[Stored items]
----

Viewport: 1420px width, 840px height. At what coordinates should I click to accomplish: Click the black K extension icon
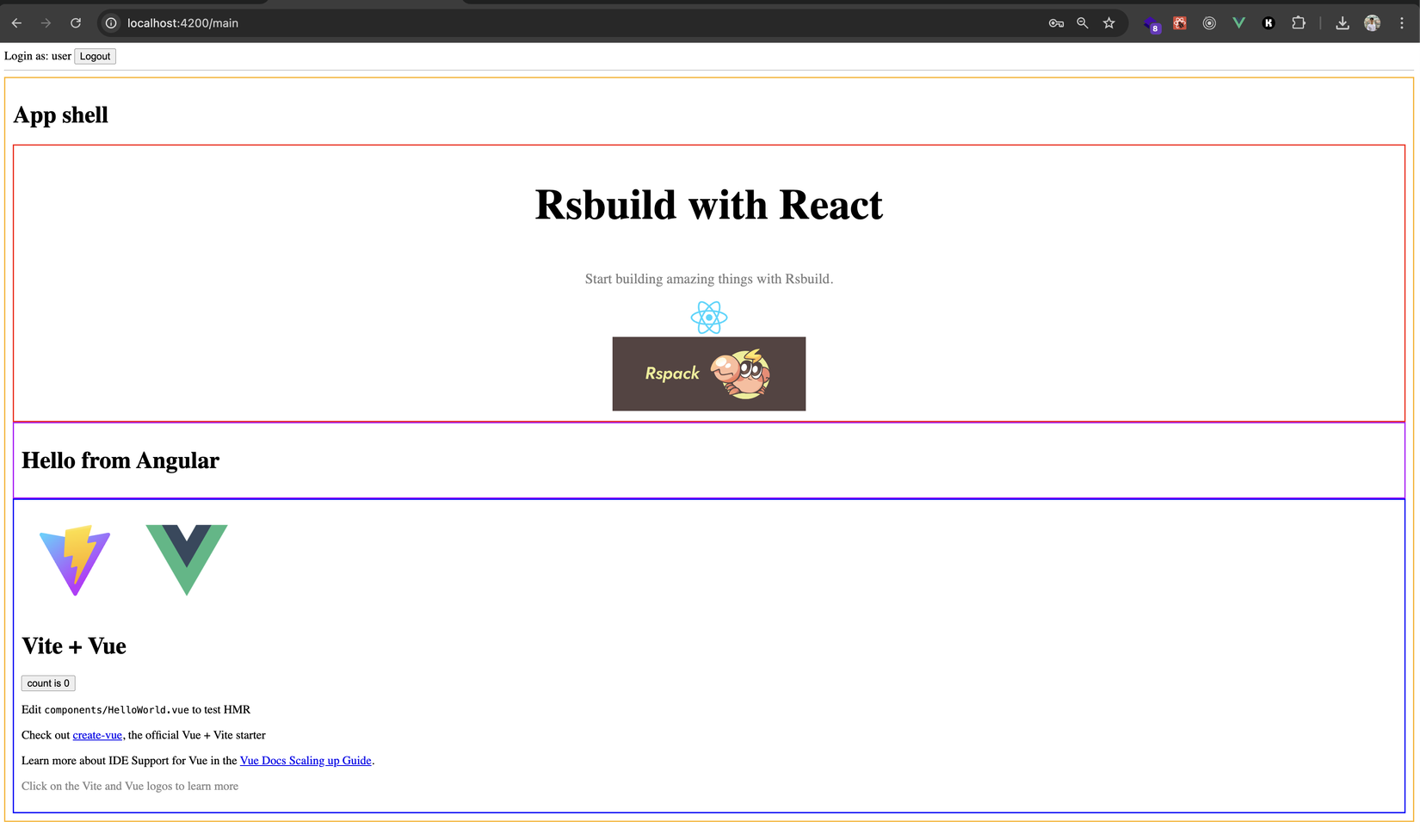click(1268, 22)
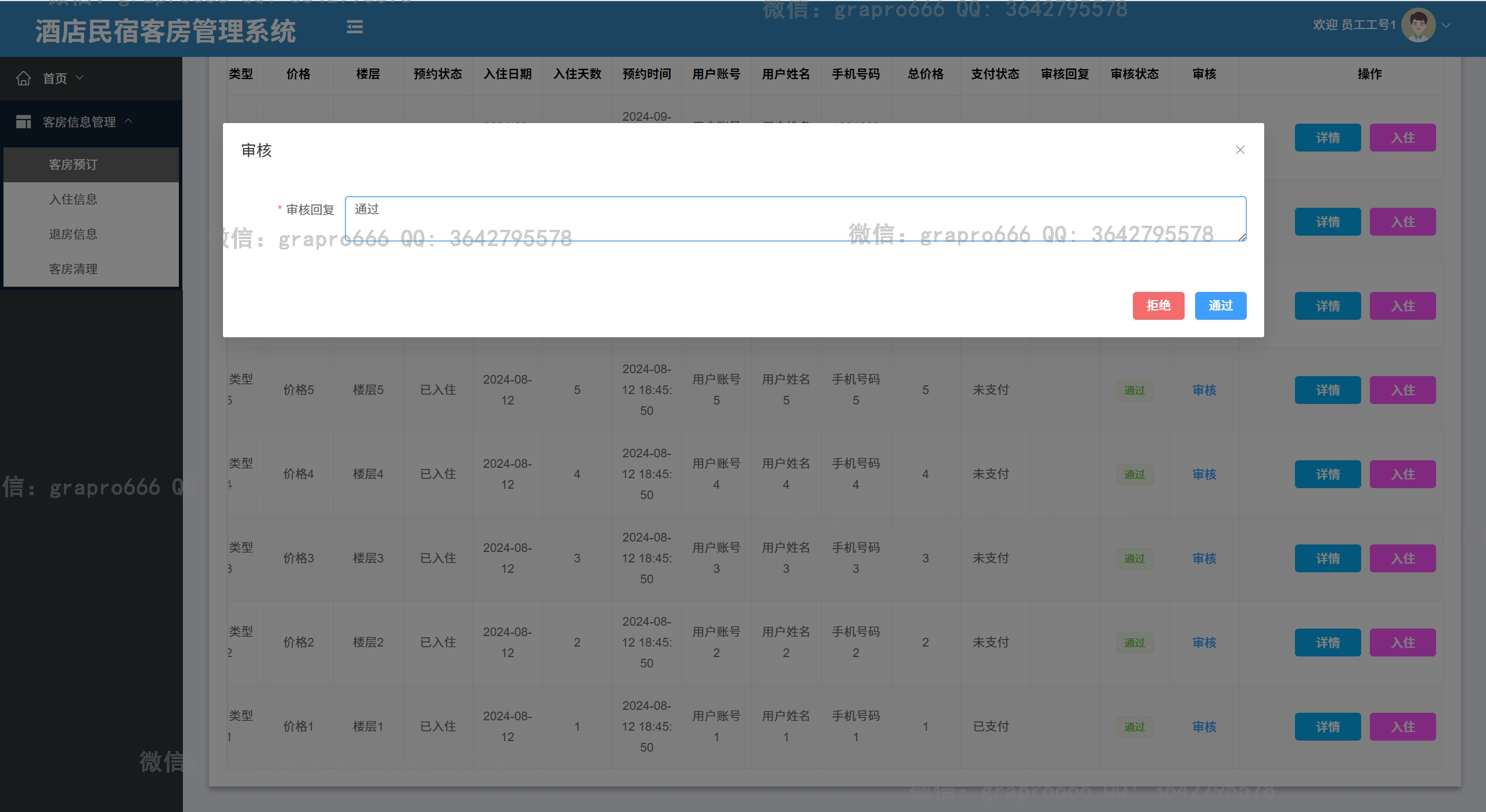Click the 客房信息管理 grid icon

coord(23,122)
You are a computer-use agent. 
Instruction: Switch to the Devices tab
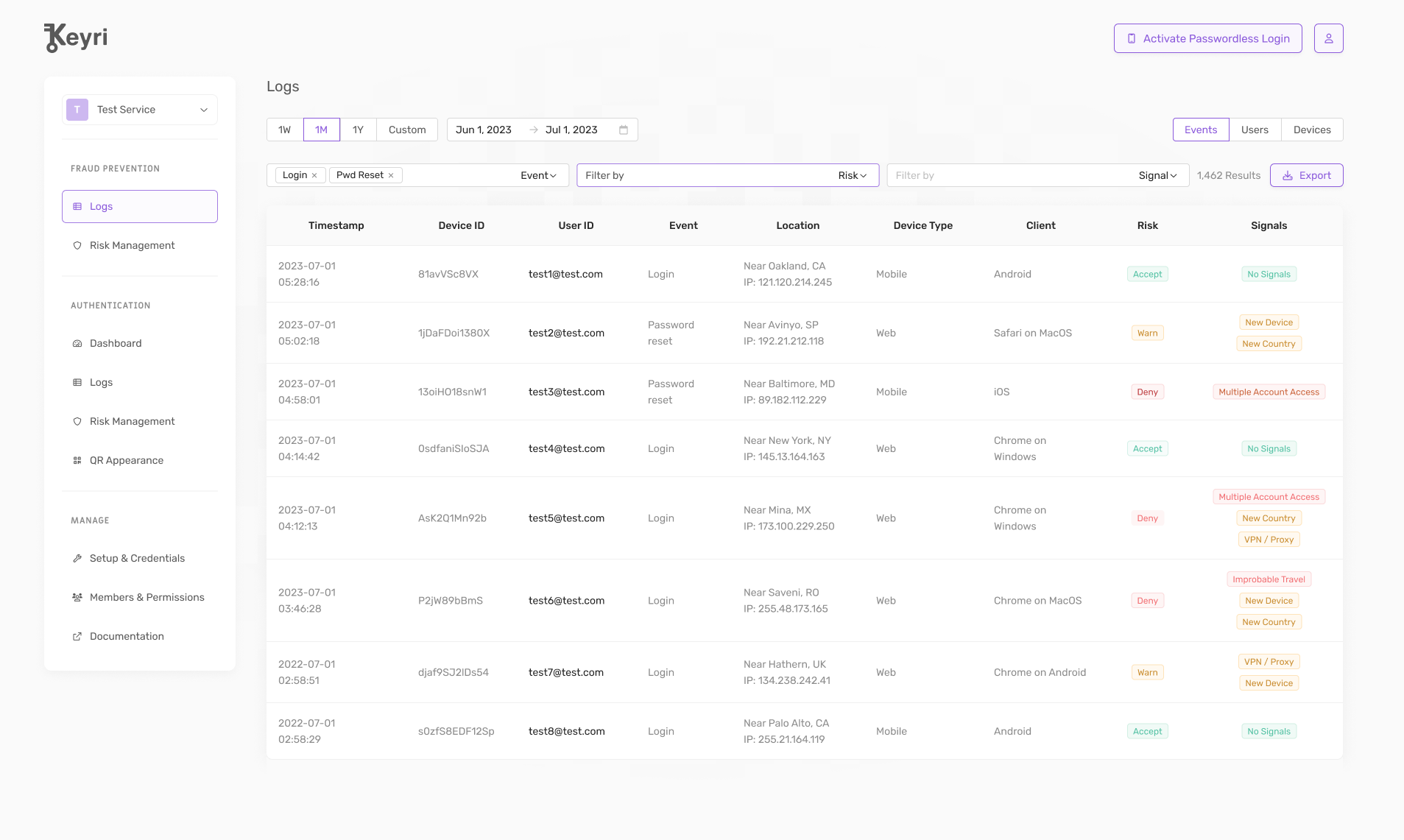[x=1312, y=130]
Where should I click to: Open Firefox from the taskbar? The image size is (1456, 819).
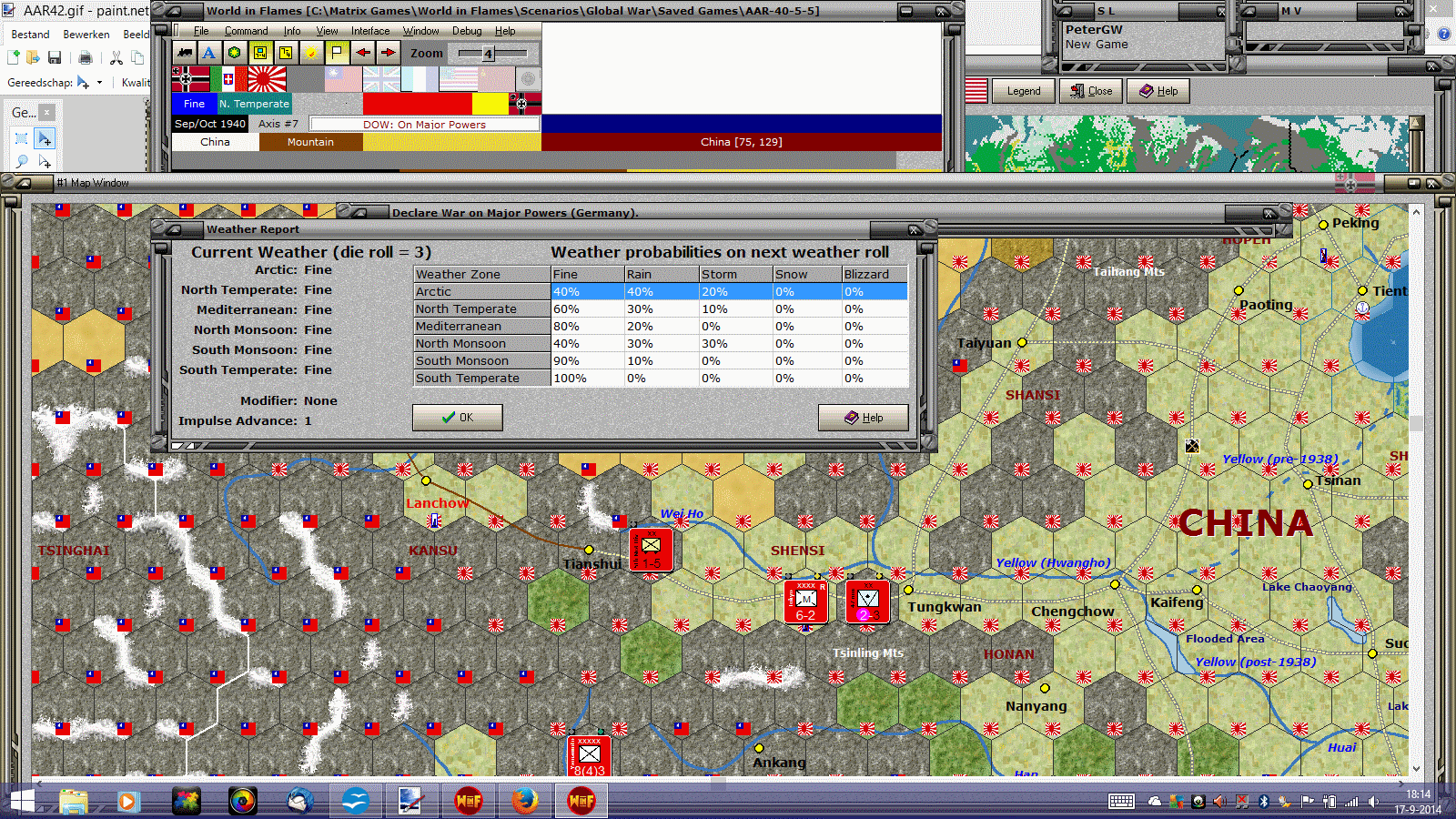[525, 801]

----

Required work: If an entry contains an image, print the rest of that entry exactly and leave the image out.

Expected answer:
Viewport: 1420px width, 840px height. At what coordinates should I click to accomplish: Click the black K extension icon
click(1268, 22)
Click the 客房信息管理 grid icon

coord(23,122)
You are a computer-use agent. 
Instruction: Switch to the Devices tab
[x=1312, y=130]
Where should I click to: Open Firefox from the taskbar? The image size is (1456, 819).
[525, 801]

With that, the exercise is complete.